[Exercise text]

The group of commands is terminated by a matching `}'
standing on a line by itself.
Groups can be nested.
(0):<label> -- place a label The label function marks a place in
the list of editing commands which may be referred to by b
and t functions. The <label> may be any sequence of
eight or fewer characters; if two different colon
functions have identical labels, a compile time
diagnostic will be generated, and no execution attempted.
(2)b<label> -- branch to label The branch function causes the
sequence of editing commands being applied to the current
input line to be restarted immediately after the place
where a colon function with the same <label> was
encountered. If no colon function with the same label
can be found after all the editing commands have been
compiled, a compile time diagnostic is produced, and
no execution is attempted. A b function with no <label>
is taken to be a branch to the end of the list of editing
commands; whatever should be done with the current input
line is done, and another input line is read; the list
of editing commands is restarted from the beginning on the
new line.

[/Exercise text]

*Tasks to complete:*
1. According to the text on editing commands, how many characters may a label contain at most?
2. Reproduce everything in the text on editing commands from "Groups can be" down to "no execution attempted.".

[Records supplied]

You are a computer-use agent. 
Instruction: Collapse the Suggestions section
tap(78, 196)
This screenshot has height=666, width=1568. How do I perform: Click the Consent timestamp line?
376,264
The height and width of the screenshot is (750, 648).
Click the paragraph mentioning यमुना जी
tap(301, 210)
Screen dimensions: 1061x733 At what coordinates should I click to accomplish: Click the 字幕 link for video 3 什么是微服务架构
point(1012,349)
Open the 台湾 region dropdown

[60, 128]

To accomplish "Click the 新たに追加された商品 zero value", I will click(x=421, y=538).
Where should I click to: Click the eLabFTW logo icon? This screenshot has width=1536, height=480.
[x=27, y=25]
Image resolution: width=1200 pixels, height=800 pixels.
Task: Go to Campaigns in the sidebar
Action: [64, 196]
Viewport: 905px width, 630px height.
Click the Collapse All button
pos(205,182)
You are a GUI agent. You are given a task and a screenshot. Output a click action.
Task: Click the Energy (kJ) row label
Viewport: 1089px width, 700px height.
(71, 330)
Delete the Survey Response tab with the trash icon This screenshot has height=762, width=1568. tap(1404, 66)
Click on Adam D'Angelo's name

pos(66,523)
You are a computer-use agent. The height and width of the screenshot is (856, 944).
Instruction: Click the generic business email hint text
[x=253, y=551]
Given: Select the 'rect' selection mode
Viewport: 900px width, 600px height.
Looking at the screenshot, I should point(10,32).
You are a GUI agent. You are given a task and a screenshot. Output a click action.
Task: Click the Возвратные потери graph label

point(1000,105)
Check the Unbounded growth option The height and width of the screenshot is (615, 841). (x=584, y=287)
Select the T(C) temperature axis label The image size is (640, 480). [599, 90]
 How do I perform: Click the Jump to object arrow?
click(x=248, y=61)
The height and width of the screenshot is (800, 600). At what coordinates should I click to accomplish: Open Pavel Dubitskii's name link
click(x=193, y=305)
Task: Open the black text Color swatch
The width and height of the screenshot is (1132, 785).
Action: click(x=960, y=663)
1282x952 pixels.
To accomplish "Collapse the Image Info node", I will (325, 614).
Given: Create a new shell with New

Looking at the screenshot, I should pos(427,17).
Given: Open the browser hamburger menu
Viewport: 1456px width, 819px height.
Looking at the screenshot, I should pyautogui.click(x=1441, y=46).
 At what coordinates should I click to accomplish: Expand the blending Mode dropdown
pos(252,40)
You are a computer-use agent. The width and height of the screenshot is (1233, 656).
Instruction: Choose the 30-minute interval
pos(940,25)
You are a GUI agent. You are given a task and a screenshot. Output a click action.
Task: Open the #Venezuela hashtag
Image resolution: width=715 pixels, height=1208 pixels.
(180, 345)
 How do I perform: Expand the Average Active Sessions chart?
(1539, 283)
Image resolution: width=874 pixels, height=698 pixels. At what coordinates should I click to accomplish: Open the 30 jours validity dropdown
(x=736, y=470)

[/Records supplied]

*Solutions in order:*
1. Eight characters.

2.
Groups can be nested.
(0):<label> -- place a label The label function marks a place in
the list of editing commands which may be referred to by b
and t functions. The <label> may be any sequence of
eight or fewer characters; if two different colon
functions have identical labels, a compile time
diagnostic will be generated, and no execution attempted.